4. Il ressort des pièces du dossier de première instance que le jugement du 11 septembre 2024 du tribunal administratif de Melun a été notifié à M. A par un courrier daté du même jour mentionnant le délai d'appel d'un mois. Ce courrier a été présenté le 16 septembre 2024 à son domicile mais n'a pas pu être distribué et a été retourné au greffe du tribunal avec la mention " pli avisé-non réclamé ". La requête de M. A n'a été enregistrée au greffe de la Cour que le 23 octobre 2024, soit après l'expiration du délai d'un mois résultant des dispositions précitées de l'article R. 911-8 du code de l'entrée et du séjour des étrangers et du droit d'asile.

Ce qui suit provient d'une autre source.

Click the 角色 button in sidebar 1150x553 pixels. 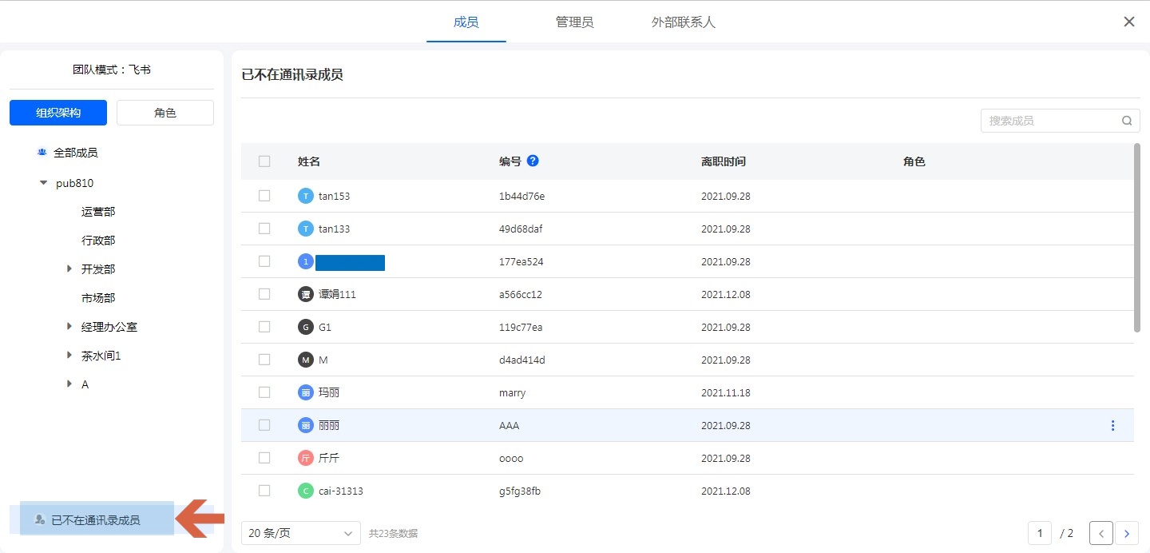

Elle est, dès lors, tardive et doit donc être rejetée comme manifestement irrecevable sur le fondement des dispositions précitées du 4° de l'article R. 222-1 du code de justice administrative.

ORDONNE :

Article 1er : Il n'y a plus lieu de statuer sur la demande d'admission provisoire à l'aide juridictionnelle présentée par M. A.

Article 2 : La requête de M. A est rejetée.

Article 3 : La présente ordonnance sera notifiée à M. D C A.

Copie en sera adressée au préfet de police.

Fait à Paris, le 6 mai 2025.

La présidente de la 2ème chambre

de la cour administrative d'appel de Paris,

Sylvie VIDAL

La République mande et ordonne au ministre d'Etat, ministre de l'intérieur en ce qui le concerne ou à tous commissaires de justice à ce requis en ce qui concerne les voies de droit commun contre les parties privées, de pourvoir à l'exécution de la présente décision.